Постепенно выяснилось, что работа в педагогическом институте имеет для меня свои ограничения. Я теперь хотел учить не столько учителей, сколько инженеров, ну и реже — ученых. Хороший ученый из студента — это, конечно, редкий зверь. Иногда я вижу студента, который читает запоем научные статьи, ищет в них что-то, что может сравнить с тем, что делает сам, и я тихо радуюсь: да, этот человек будет ученым. Больше попадается людей, которые хотят не научное открытие сделать, а хорошую вещь, и они по-своему не менее ценны, это хорошие инженеры в будущем. Где их готовить? Всяко не в педагогическом.
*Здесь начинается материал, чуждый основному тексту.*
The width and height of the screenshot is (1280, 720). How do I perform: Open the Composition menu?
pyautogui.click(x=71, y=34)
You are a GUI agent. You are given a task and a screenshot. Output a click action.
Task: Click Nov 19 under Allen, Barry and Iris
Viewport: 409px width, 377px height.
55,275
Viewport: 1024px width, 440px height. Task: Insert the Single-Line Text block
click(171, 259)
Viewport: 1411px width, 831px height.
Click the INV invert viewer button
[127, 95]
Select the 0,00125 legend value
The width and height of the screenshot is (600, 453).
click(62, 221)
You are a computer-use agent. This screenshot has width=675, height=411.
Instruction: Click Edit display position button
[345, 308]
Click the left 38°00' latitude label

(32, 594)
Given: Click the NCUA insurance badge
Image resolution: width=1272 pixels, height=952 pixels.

Десять лет назад рассказал одному из своих товарищей еще из советского времени, Сергею Филоновичу, про свои идеи подготовки инженеров. И он позвал меня к ректору Вышки, мы поговорили, и Ярослав Иванович предложил мне сделать базовую кафедру в МИЭМ.
Базовая кафедра — это интересно, это дает возможности прорастать в новую среду. А среда здесь такая... необычная во многом. Я мало знаю институтов, где начальство реально болеет за дело и многие — специалисты в той области, в которой готовятся студенты. Мало знаю вузов, где на ученом совете люди не скучают, а обсуждают, что и как нужно делать для студентов, как развивать образование. Обычно ведь идешь на ученый совет — берешь с собой работу, чтобы время не терять. А здесь не беру, здесь участвую. И я еще очень приветствую, что в МИЭМ проектное обучение не просто для отдельных студентов, которые хотят и могут, а для всех. Это трудно организовать, но здесь это делают.